Auxiliary losses implementations
Hi Rex, I have a couple of questions regarding the implementation of the auxiliary losses.
- In the paper it says that 'at each layer l, we minimize
LLP = ||A(l), S(l)S(l)^T||_F, where || · ||_F
denotes the Frobenius norm.' However, in the code, what I find is:
self.link_loss = -adj * torch.log(pred_adj+eps) - (1-adj) * torch.log(1-pred_adj+eps)
which is the binary cross-entropy on pre_adj
Could you please explain why/how this is equivalent to the mathematical formulation? Also, I believe that the pre_adj used is created with the final assignation tensor, isn't it?
-
In theory you are also regularizing the entropy of the cluster assignment by minimizing
LE = 1/n Sum(H(Si))but I can't see this anywhere in the code? Could you point me to this please? -
A third comment, not related to the losses is that in the experiments section of the paper you say that you use GraphSAGE as a base for the model, but as far as I could see in the code, it is using a GConv. Could you also enlighten me a little bit on this please?
Thanks! Guadalupe
Hey @ggonzalezp, I'm interested in the auxiliary losses, too.

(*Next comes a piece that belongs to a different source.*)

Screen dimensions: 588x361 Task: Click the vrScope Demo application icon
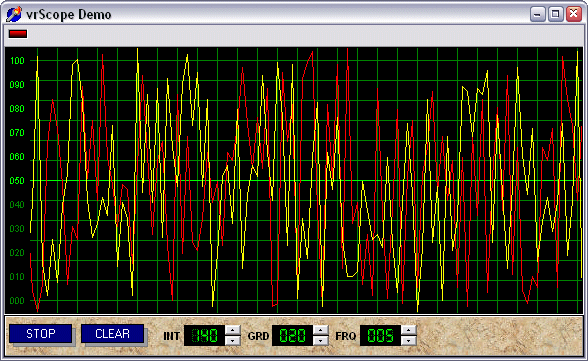[x=14, y=14]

According to Issue #8, it didn't work so it's not in the codebase. But that's really confusing, because the paper describes the losses in detail in Section 3.3. @RexYing could you elaborate on this?
Hi, Guadalupe is right that it was cross entropy loss for link pred loss. The reason is that since the assignment prediction contains values between [0,1], cross entropy is more effective compared to l2 in Frobenius norm. Thanks for pointing out. I will update the arxiv pdf with a note.
I also added the entropy regularization. It makes the assignment matrix more discrete and improves interpretability, but does not necessarily improve classification.
Thanks for the clarification :)
Hi, Guadalupe is right that it was cross entropy loss for link pred loss. The reason is that since the assignment prediction contains values between [0,1], cross entropy is more effective compared to l2 in Frobenius norm. Thanks for pointing out. I will update the arxiv pdf with a note.
I also added the entropy regularization. It makes the assignment matrix more discrete and improves interpretability, but does not necessarily improve classification.
Hi Ying, I am recently working on the diffpool codes, and curious about the auxilary loss. Different from the paper, the git code has nll_loss and cross_entropy loss provided. So is there any difference between these two losses? In the paper, there are two auxiluary losses, so, finally only the nll_loss or cross_entropy loss is used? Looking forward to your reply. Thanks!!!
self.link_loss = F.nll_loss(torch.log(pred_adj), adj)
self.link_loss = -adj * torch.log(pred_adj+eps) - (1-adj) * torch.log(1-pred_adj+eps)
Hi, Guadalupe is right that it was cross entropy loss for link pred loss. The reason is that since the assignment prediction contains values between [0,1], cross entropy is more effective compared to l2 in Frobenius norm. Thanks for pointing out. I will update the arxiv pdf with a note.
I also added the entropy regularization. It makes the assignment matrix more discrete and improves interpretability, but does not necessarily improve classification.
@RexYing
Excuse me, could you please indicate that where is the entropy regularization in your code? I don't find where is it.